Section 408.125(c) provides that the report of the designated doctor shall have presumptive weight, and the Division shall base the IR on that report unless the preponderance of the other medical evidence is to the contrary, and that, if the preponderance of the medical evidence contradicts the IR contained in the report of the designated doctor chosen by the Division, the Division shall adopt the IR of one of the other doctors.  Rule 130.1(c)(3) provides that the assignment of an IR for the current compensable injury shall be based on the injured employee’s condition as of the MMI date considering the medical record and the certifying examination.

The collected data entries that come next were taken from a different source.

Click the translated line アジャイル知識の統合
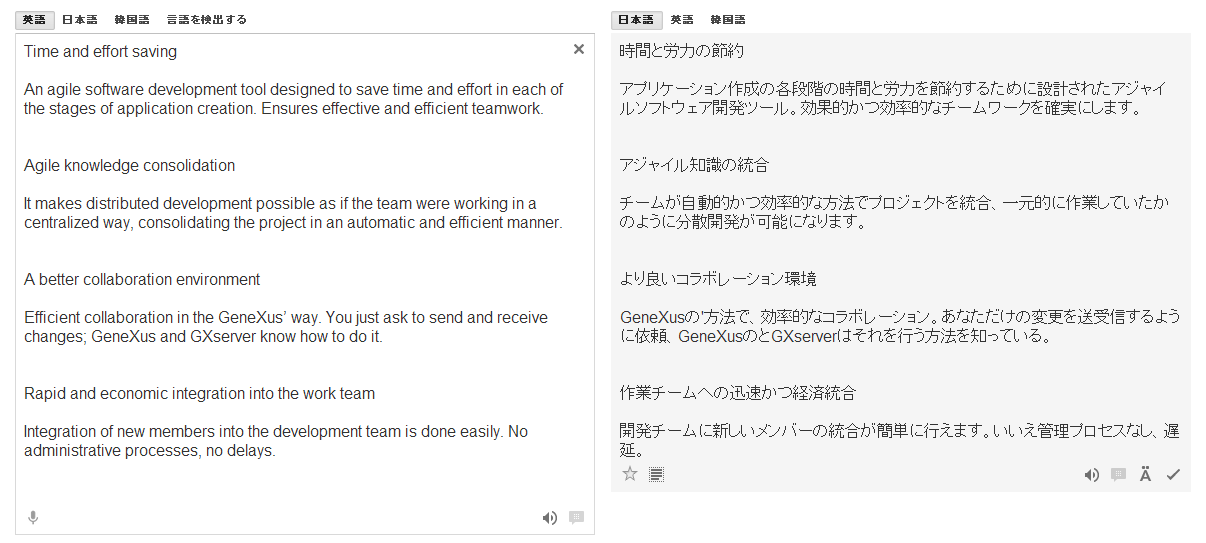Viewport: 1206px width, 543px height. click(x=694, y=165)
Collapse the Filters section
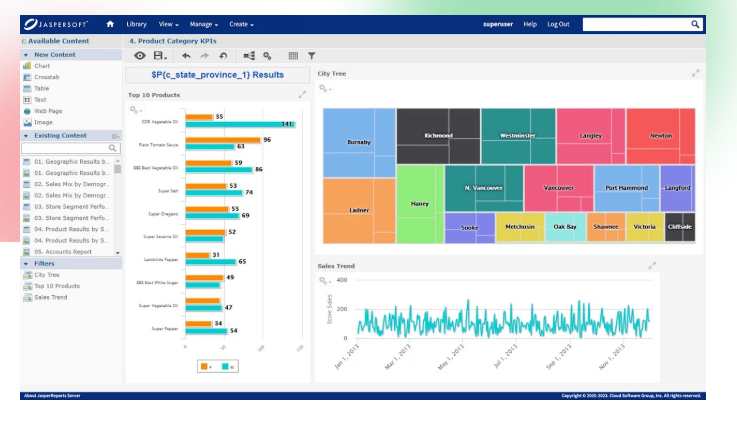The image size is (737, 422). 26,263
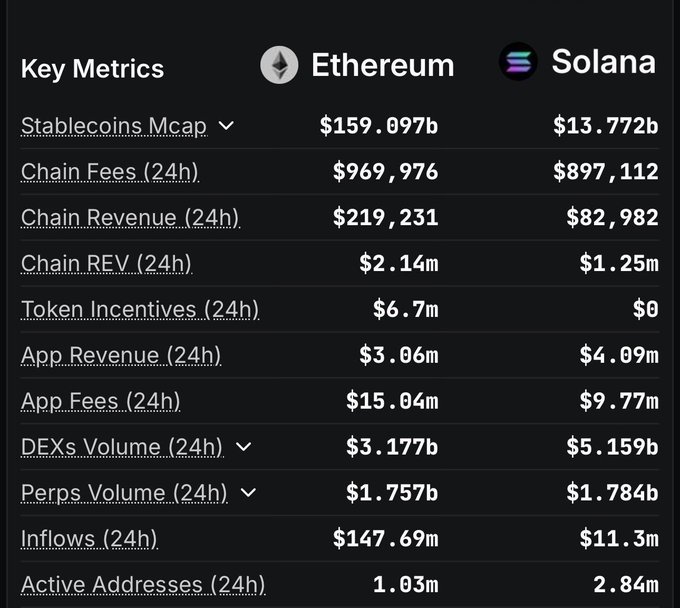Open the Chain Revenue (24h) link

[130, 218]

The Appeals Panel has held that the AMA Guides require a palpable defect for an impairment to be awarded for a hernia under Table 7. Appeals Panel Decision (APD) 072253-s, decided March 3, 2008. Although there was evidence that the claimant sustained complications after the initial January 2009 hernia repair, there was no evidence of a documented palpable defect in Dr. W’s examination to determine MMI and IR. As such, Dr. W’s IR assigning a 15% WPI for a hernia under Table 7 is not in accordance with the AMA Guides and therefore contrary to the preponderance of the other medical evidence. Accordingly, we reverse the hearing officer’s determination that the claimant’s IR is 36%.

As previously noted, the hearing officer’s determination that Dr. G’s report is not a valid report has not been appealed, and has become final and cannot be adopted. Since the hearing officer’s determination that the claimant’s IR is 36% has been reversed and there is no other assignment of an IR in evidence which we can adopt, consideration and development of the evidence is necessary to resolve the issue of the claimant’s IR.  See Albertson’s, Inc. v. Ellis, 131 S.W.3d 245 (Tex. App.—Fort Worth 2004, pet. denied). Accordingly, we remand the IR issue to the hearing officer.

On remand the hearing officer is to send a LOC to Dr. W, if he is still qualified and available to serve as the designated doctor, informing him that to assess impairment for a hernia-related injury under Table 7 of the AMA Guides there must be a palpable defect in the supporting structures of the abdominal wall. Further, the hearing officer is to inform Dr. W that he is not limited to consideration of Table 7 in assessing the claimant’s impairment for an abdominal wall injury, and that he may choose to re-examine the claimant to assess the claimant’s IR. Dr. W should also be informed that the assignment of the IR for the compensable injury must be based on the claimant’s condition as of the stipulated date of MMI, March 26, 2009, considering the medical records and the certifying examination. A copy of this IR is to be made available to the parties and the parties are to be given an opportunity to respond.  The hearing officer is then to make a determination on the IR issue. If Dr. W is no longer qualified and available to serve as the designated doctor, then another designated doctor is to be appointed pursuant to Rule 126.7(h).[1]

Pending resolution of the remand, a final decision has not been made in this case.  However, since reversal and remand necessitate the issuance of a new decision and order by the hearing officer, a party who wishes to appeal from such new decision must file a request for review not later than 15 days after the date on which such new decision is received from the Division, pursuant to Section 410.202 which was amended June 17, 2001, to exclude Saturdays and Sundays and holidays listed in Section 662.003 of the Texas Government Code in the computation of the 15-day appeal and response periods.  See APD 060721, decided June 12, 2006.

The true corporate name of the insurance carrier is TEXAS MUTUAL INSURANCE COMPANY and the name and address of its registered agent for service of process is



AUSTIN, TX 78723.

Carisa Space-Beam
Appeals Judge


Cynthia A. Brown
Appeals Judge

Thomas A. Knapp
Appeals Judge

  1. We note that the Division has adopted new rules concerning designated doctor scheduling and examinations effective February 1, 2011. The pertinent part of Rule 126.7(h) cited above is provided in the new Rule 127.5(d).